***** Available data

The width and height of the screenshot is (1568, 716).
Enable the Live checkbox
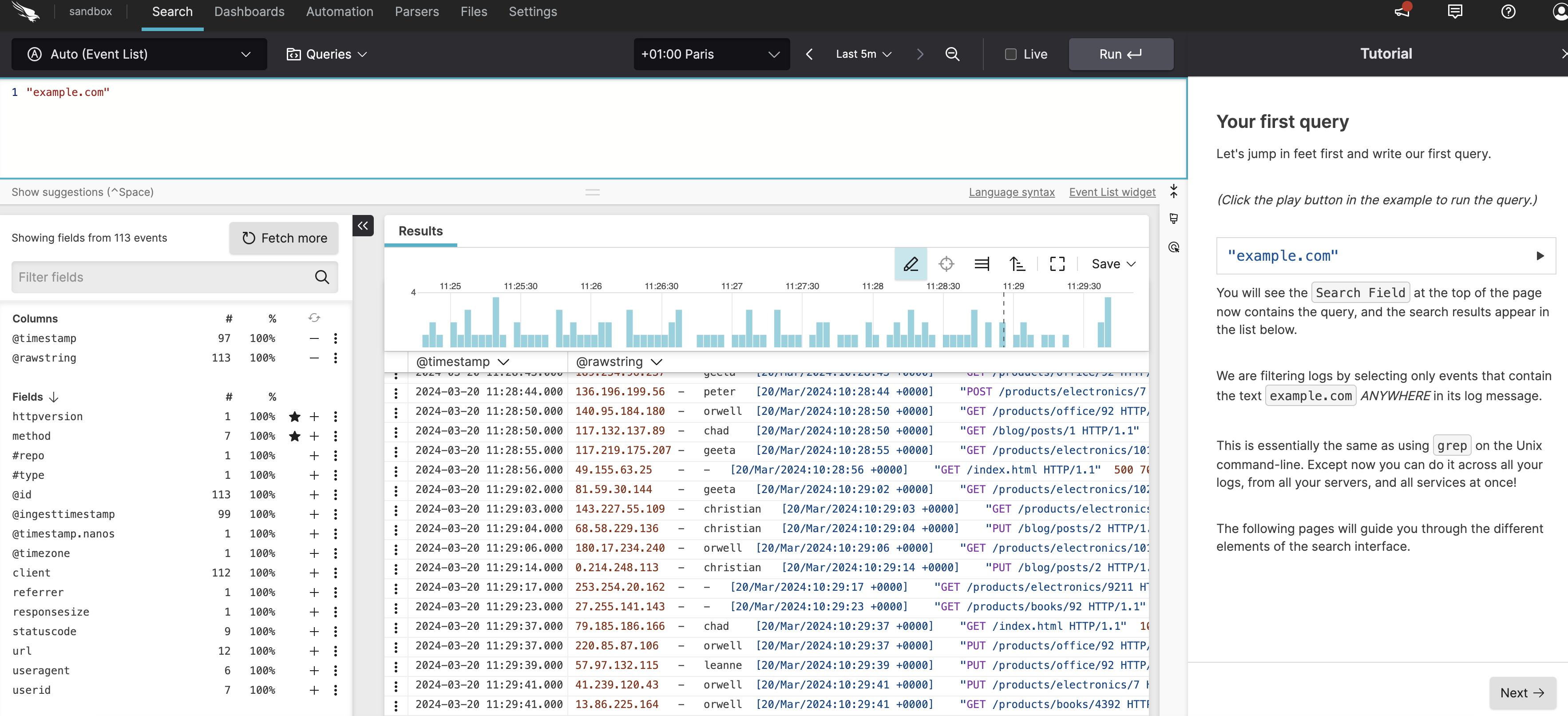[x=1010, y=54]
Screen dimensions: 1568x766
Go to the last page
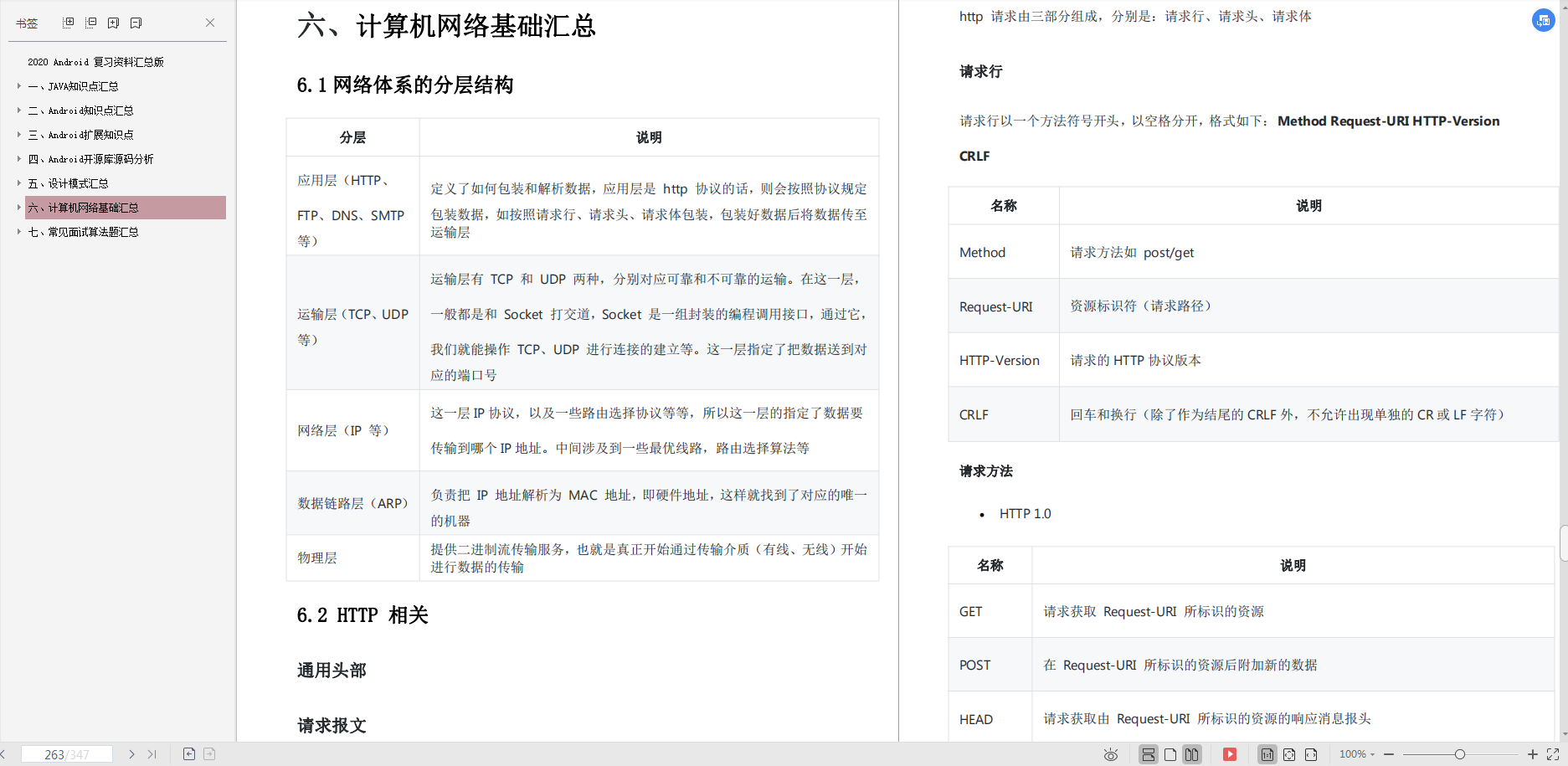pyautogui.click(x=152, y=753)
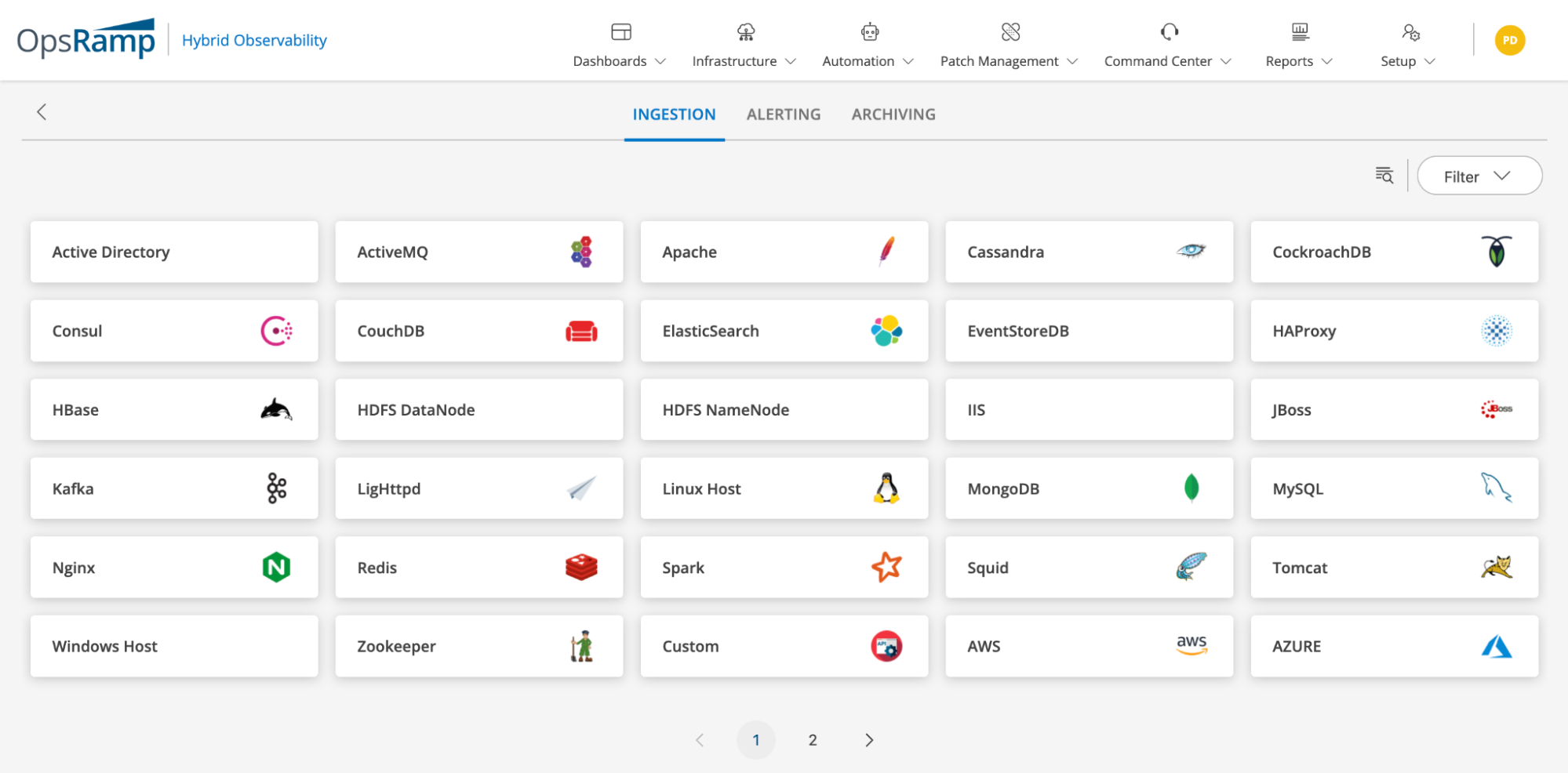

**********

Your assignment =
Precisely the lines from the one containing "Enable the Live checkbox" to the end of the data above, both included, should be printed; leave the pictures out.

Result of the exercise =
Enable the Live checkbox
[x=1010, y=54]
Screen dimensions: 1568x766
Go to the last page
pyautogui.click(x=152, y=753)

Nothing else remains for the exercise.